Dear Reader,
With all this COVID-19 business, let’s concentrate on something else.
I went to AWP this year! Association of Writers and Writing Programs for you folks who didn’t know.
This year it was in San Antonio and while the virus scared half the conference, I decided to go. Also my doctor said it’d be okay and to keep my hands clean. I’m so glad I listened because that was probably one of the last times I’ll be able to travel for a bit.
I don’t have very many pictures of the conference because, well, I was just too busy and excited to be there.
However, I do want to talk about the reading I did while I was there.
I was part of the One Poem Festival hosted by the San Antonio Library’s Latino Collection and organized by Canto Mundo, Letra Latinas, Macondo and an assist by Nuestra Palabra and Tintero Projects.
There was some controversy with this reading. I wasn’t one of the original readers for this thing.
I was granted a spot when my friend Lupe Mendez offered me his. This was as a way to rectify that there were not any Afro Latinos on the line up.

I could go on and go on a rant about this but I want to focus on the good of this. There was a lesson learned here and I am excited to see what the organizations do after this lesson learned.
I read something I was working on for my collection and it was well received. I was excited when Norma Cantu herself said she loved my work!
Me?
Yes, me.
I have to remember that I’m a writer.
Yes, that constant reminder that I actually sit down and put words to paper (or screen) and that people read them. Or they hear me during one of these readings. Or they meet me at one of these conferences.
It’s strange to think that people outside of my inner circle know who I am and what I do. But hey, I have a blog that folks reads so why is this strange?
It’s was like this at AWP. It was only a fraction of what it was that it was like being seen. Seen. Yes, that’s the word I want to use for how this AWP went.
I felt seen in so many different ways.
In the African Diaspora Caucus, I felt like I took off an armor. I was seen by people who have never met me but whose experiences were so similar to mine. We were brothers and sisters in that room and I loved every second of it.
In the book fair, I felt seen. Since so many panels were canceled, I spent more time in the book fair. There I met so many new people and had actual conversations with people. Actual beginning middle and ends of conversations, not just chit chat. I felt seen as a person.
While I was at the book fair, I was approach by a friend to help with a panel since several of them did not come. I felt seen because literally everyone was looking at me but also, I was able to talk about the topic, diversity in publishing, from the top of my head.
How’s that for the power of reading!
From there, I met a new friend who I spent the afternoon with just talking about books. One book lover to another book lover. And I felt seen. I hope she did too. Book lovers will save the publishing industry. We don’t know how that will happen yet but it will.

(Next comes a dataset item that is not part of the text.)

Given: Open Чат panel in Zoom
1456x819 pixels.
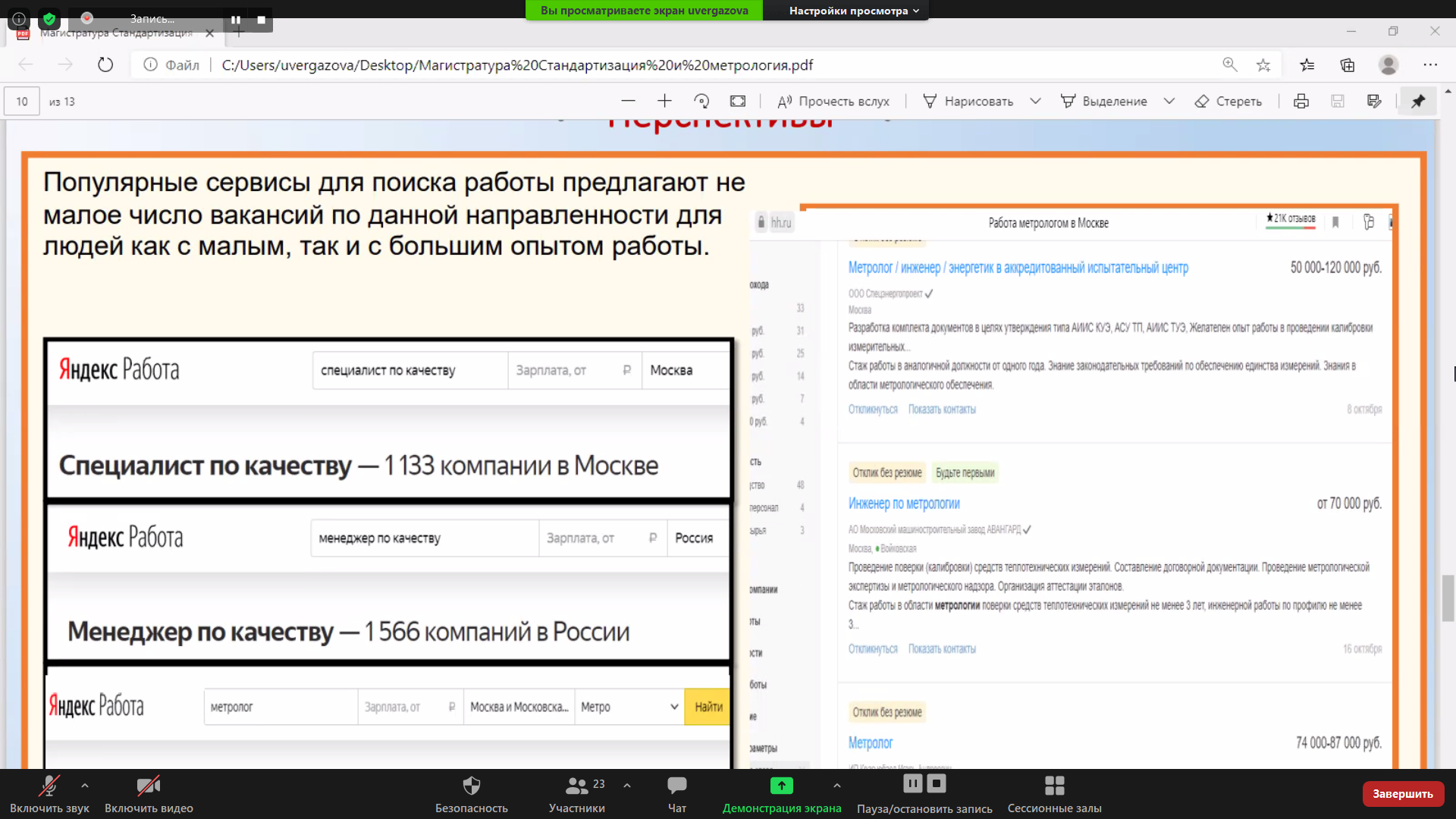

In all these ways, I felt seen. And in all these ways, if the conference was at full strength, I wouldn’t have felt seen.
That’s the power of feeling seen. It’s the difference between being careful and being timid — only one of those are being done as a form of protection. And I loved being seen and making connections and learning so many things this year in San Antonio.
My only regret is that so many other people didn’t get a chance to be seen this way.
But then it wouldn’t be the same, would it?